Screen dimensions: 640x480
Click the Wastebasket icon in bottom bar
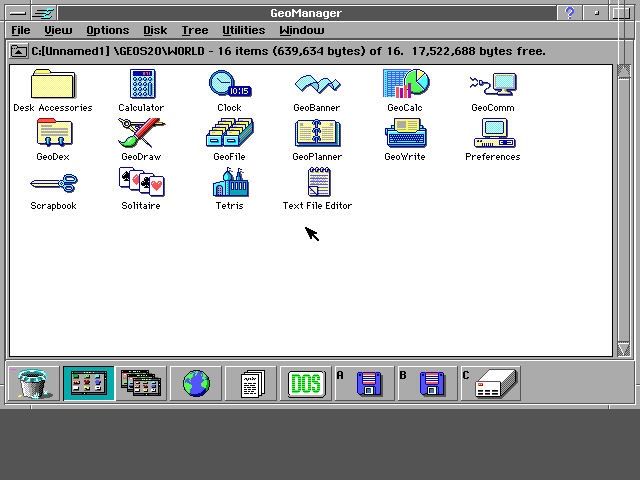tap(34, 383)
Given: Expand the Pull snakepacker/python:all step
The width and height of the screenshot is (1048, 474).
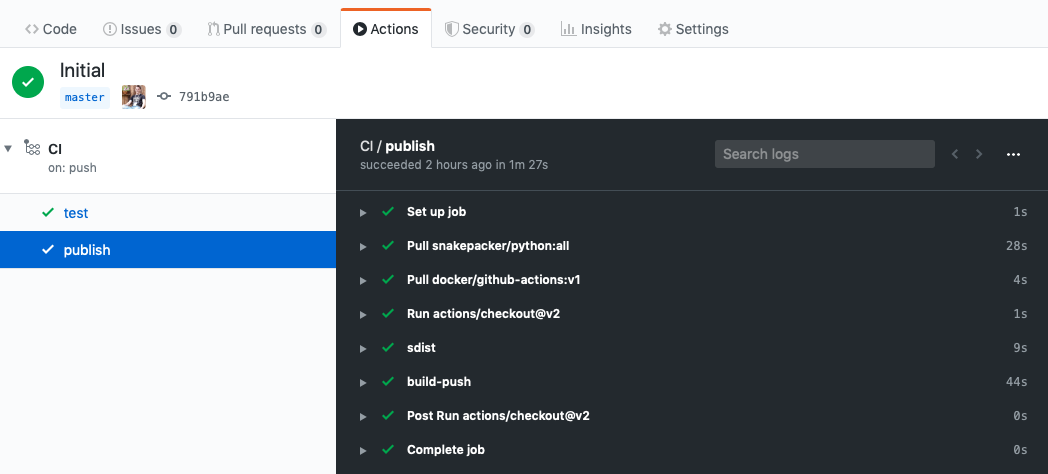Looking at the screenshot, I should tap(364, 246).
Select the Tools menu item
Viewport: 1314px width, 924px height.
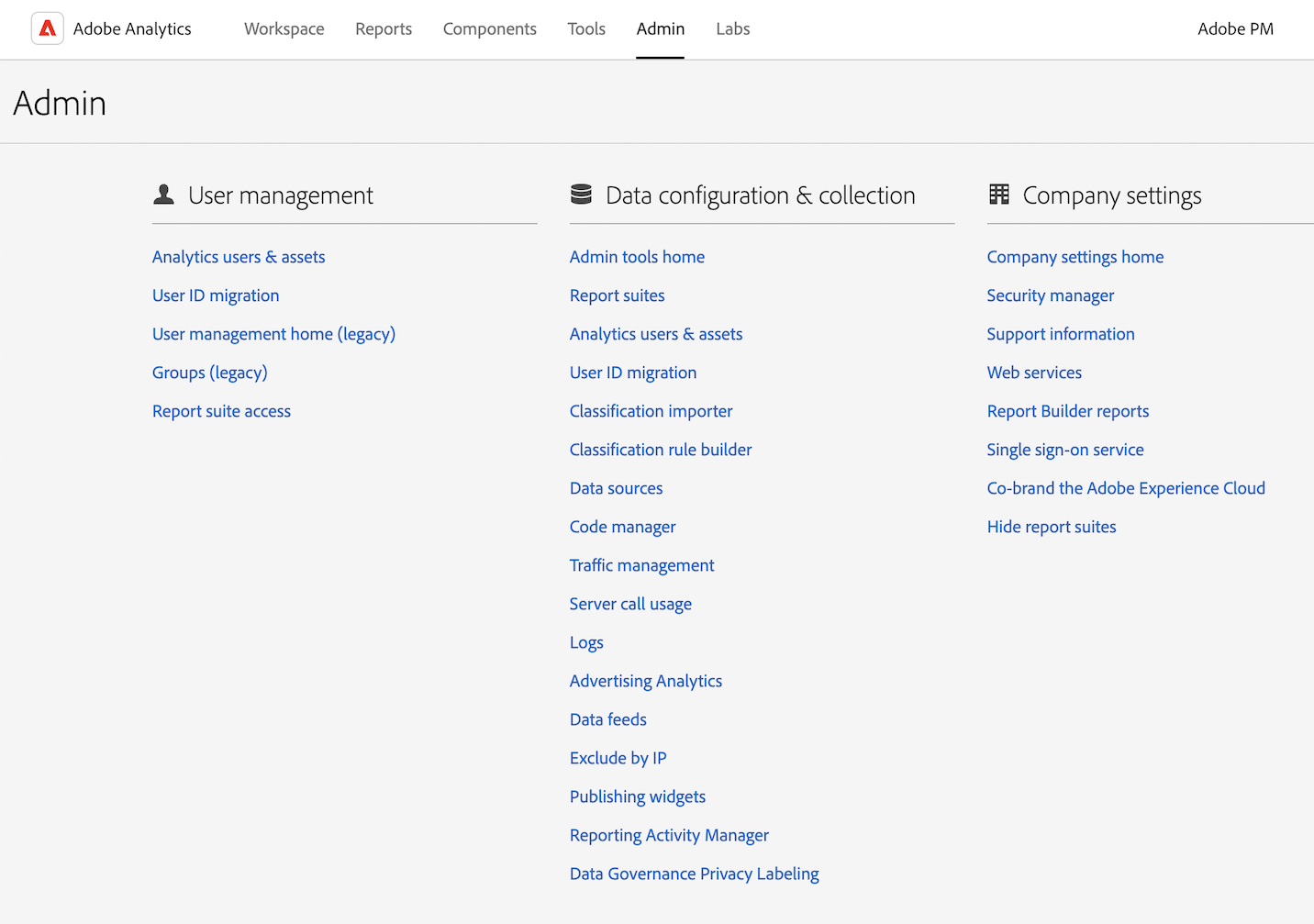coord(586,29)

━━━━━━━━

Locate the line containing "Given: Expand the" in the records above, then output it and every line after it through the last, excluding pictures.

Given: Expand the Pull snakepacker/python:all step
The width and height of the screenshot is (1048, 474).
Looking at the screenshot, I should tap(364, 246).
Select the Tools menu item
Viewport: 1314px width, 924px height.
coord(586,29)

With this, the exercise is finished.